[net.unix-wizards] BSD Unix machines hanging

narten@purdue.arpa (Thomas Narten) (10/04/86)

We have been experiencing a rather odd and intermittant problem with
our Unix machines. It is not confined to a particular machine or Unix;
it has happened with 4.2, 4.2 NFS, and 4.3 BSD on VAX 780, 785 and
uVAX II machines.

Symptoms: The machines appear to lock up, users cannot get characters
echoed, console is hung. In short, the machine seems dead. The only
way to recover is a reboot. 

However, the machine is still running in a sense. One can ping the
machine in question, and it responds. One can open a TCP connection to
the machine, and the connection succeeds, but hangs at that point.

When this happens, we have halted the cpu, looked at the PC, continued
the system, repeating the above in hopes of finding the machine caught
in a tight loop somewhere. It is not in a tight loop. In fact, when
this nailed one of our idle machines, the system was spending all of
its time in the context switch routine "Swtch". Other attempts at this
have found the PC in unrelated procedures an each halt.

This has hit most of our machines at one time or another, but usually
only gets one at  a time. Sometimes its a month between hangs,
sometimes several times in a day.

I suspect that we are tweaking some sort of networking bug where the
setting of the processor priority level gets messed up, leaving the
machine in a higher priority than it should be, so that user processes
no longer are scheduled.

Evidence to support this is an increase in network traffic on our
Ethernets over the last 6 months. Also, the last time one of the
machines hung, the last message on the console was a "qe0: restart"
message, indicating that the DEQNA Ethernet board had become wedged.
The problem is not restricted to machines with a DEQNA.

Has anyone else run into a similar problem?

Thomas
----------

baccala@USNA.arpa (Brent W Baccala) (10/07/86)

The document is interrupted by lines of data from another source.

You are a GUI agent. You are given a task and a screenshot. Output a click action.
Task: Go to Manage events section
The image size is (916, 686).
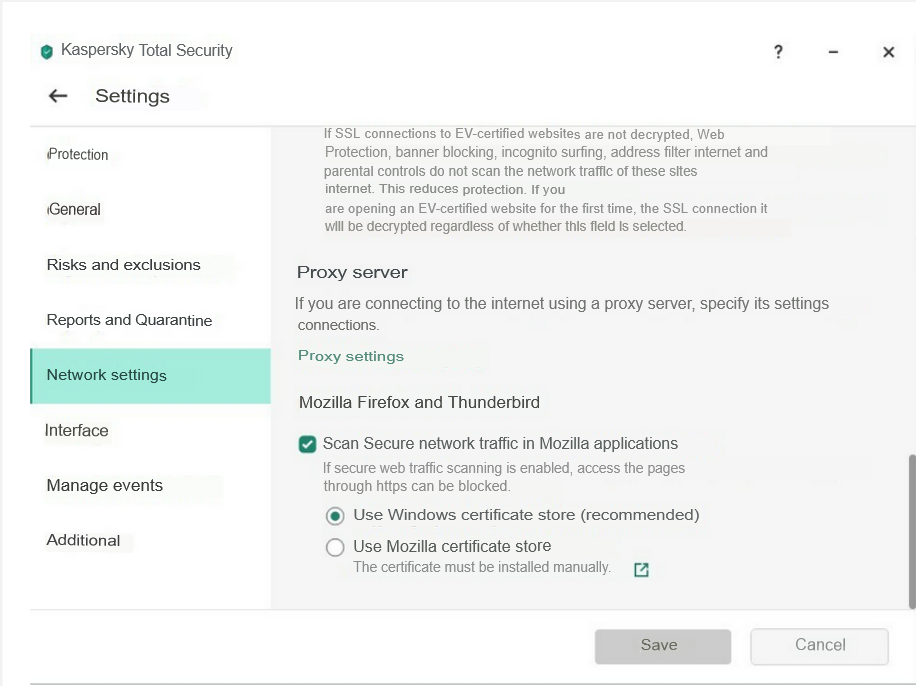coord(104,485)
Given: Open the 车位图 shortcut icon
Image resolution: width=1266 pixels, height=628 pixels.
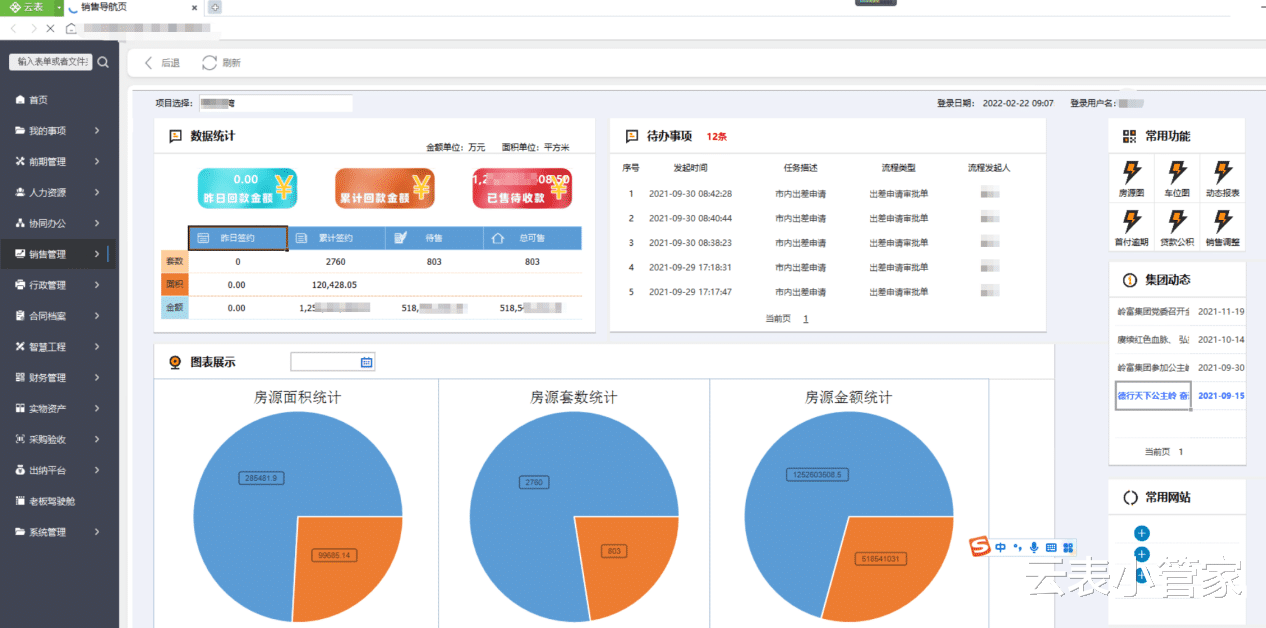Looking at the screenshot, I should [x=1177, y=171].
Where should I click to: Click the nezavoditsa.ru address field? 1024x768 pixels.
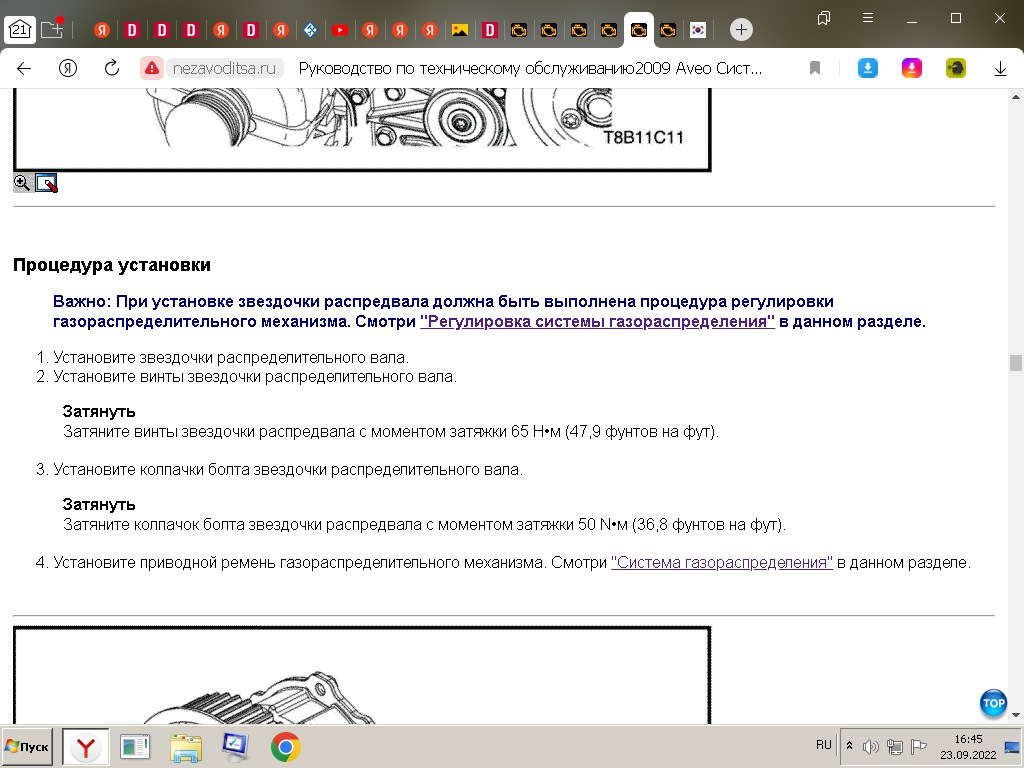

In <23407@gwen.cs.purdue.edu>, you write:

>We have been experiencing a rather odd and intermittant problem with
>our Unix machines. It is not confined to a particular machine or Unix;
>it has happened with 4.2, 4.2 NFS, and 4.3 BSD on VAX 780, 785 and
>uVAX II machines.
>
>Symptoms: The machines appear to lock up, users cannot get characters
>echoed, console is hung. In short, the machine seems dead. The only
>way to recover is a reboot. 
>
>However, the machine is still running in a sense. One can ping the
>machine in question, and it responds. One can open a TCP connection to
>the machine, and the connection succeeds, but hangs at that point.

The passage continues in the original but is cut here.